• **WHAT YOU ARE ASKED TO DO**:
What you return should be the exact lines from the one with "How do I perform: Click" to the end of the records below, both included, and no pictures.

• **EXTRACTED DATA**:
+ + + +

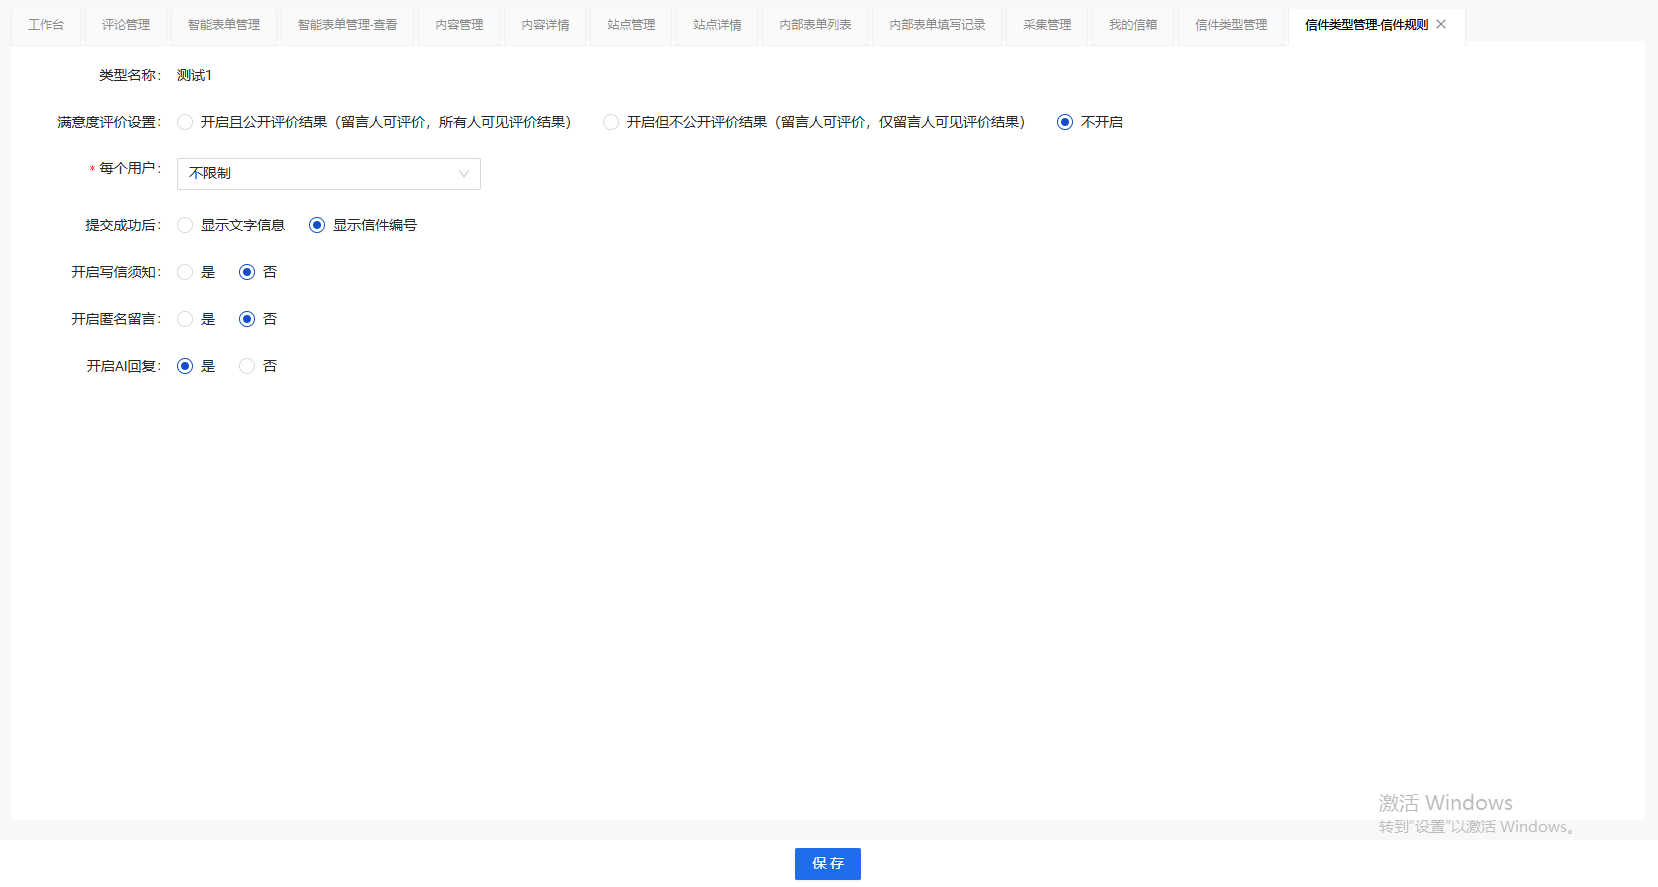Switch to the 智能表单管理 tab
The image size is (1658, 887).
click(x=224, y=25)
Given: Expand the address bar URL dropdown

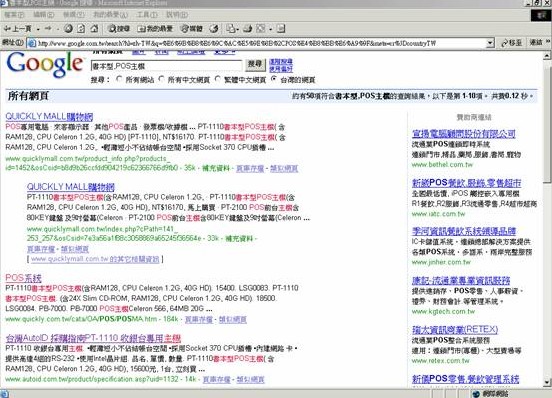Looking at the screenshot, I should click(490, 43).
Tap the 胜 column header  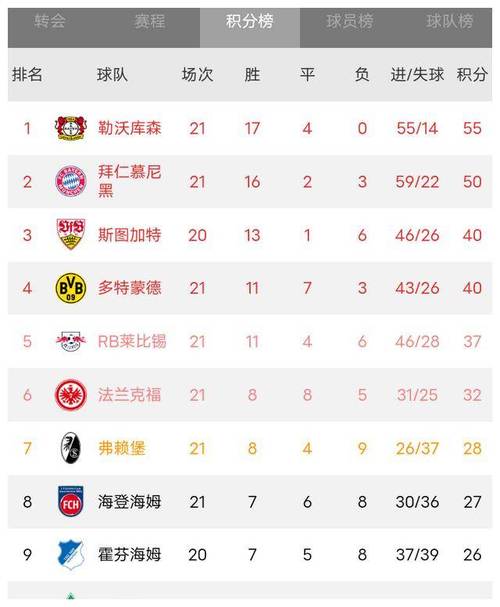pos(252,74)
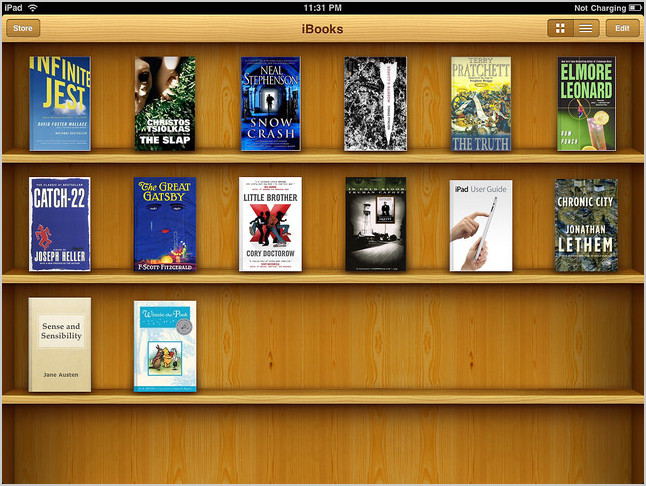
Task: Open Catch-22 by Joseph Heller
Action: pyautogui.click(x=60, y=224)
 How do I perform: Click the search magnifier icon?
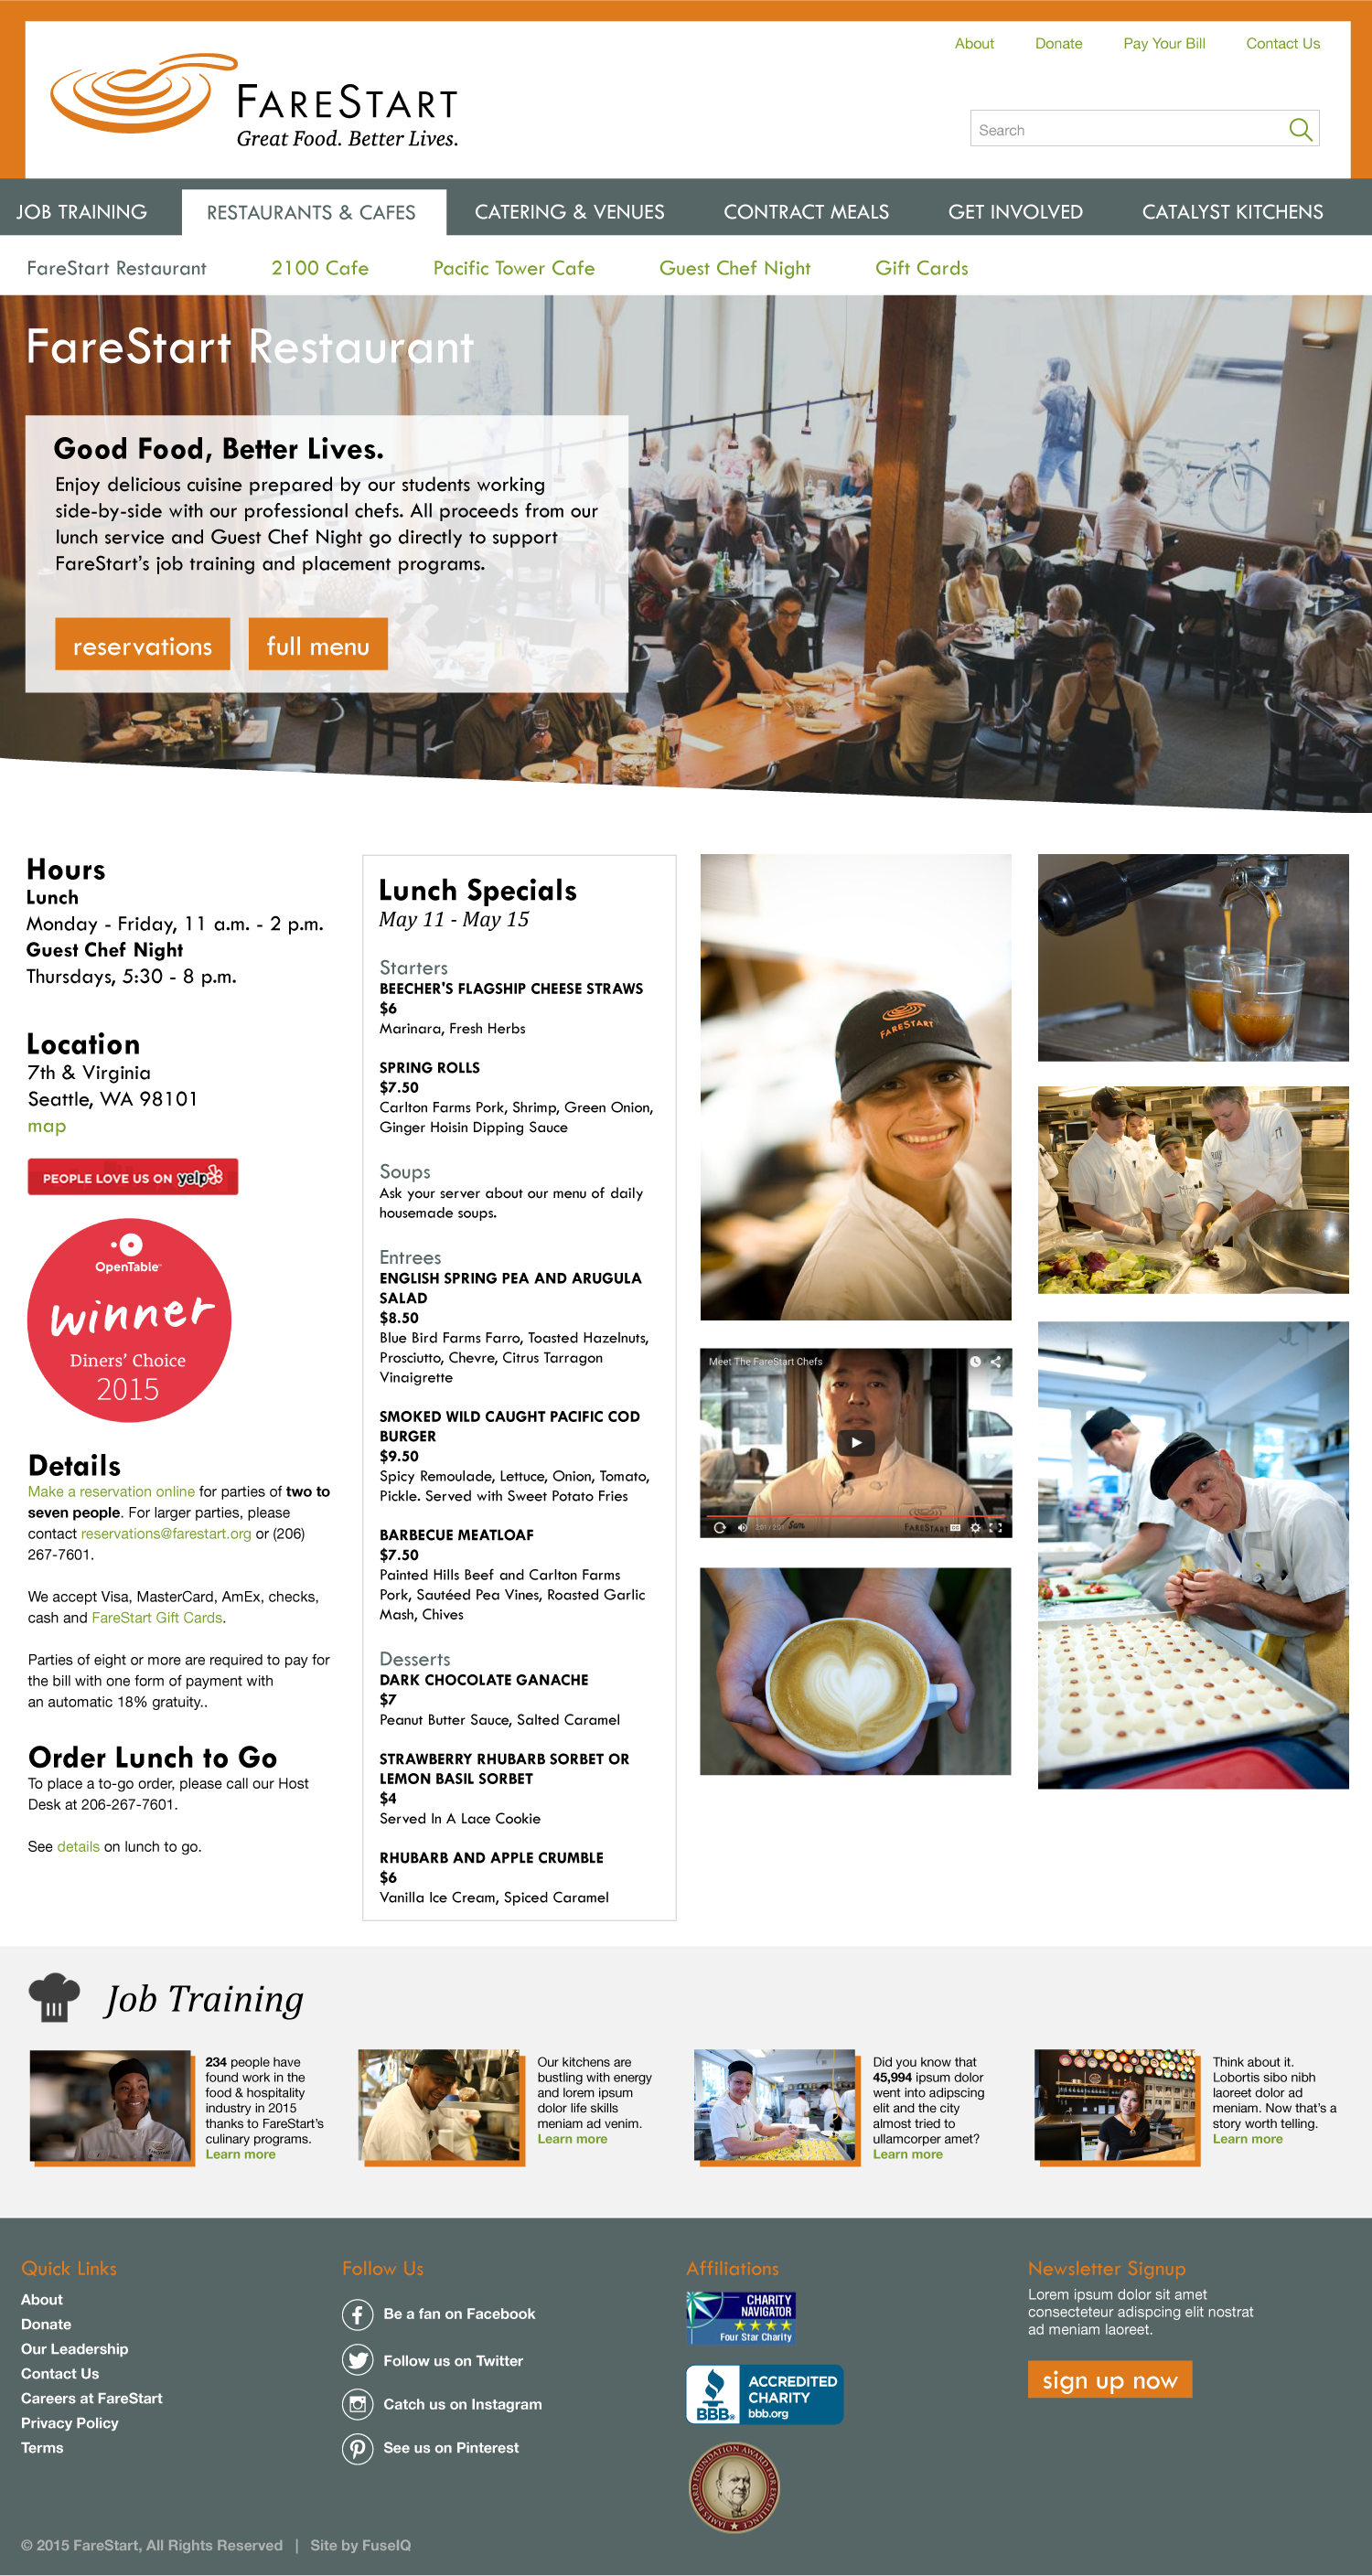coord(1299,129)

+ + + +

• **OUTPUT OF THE TASK**:
 How do I perform: Click the search magnifier icon?
coord(1299,129)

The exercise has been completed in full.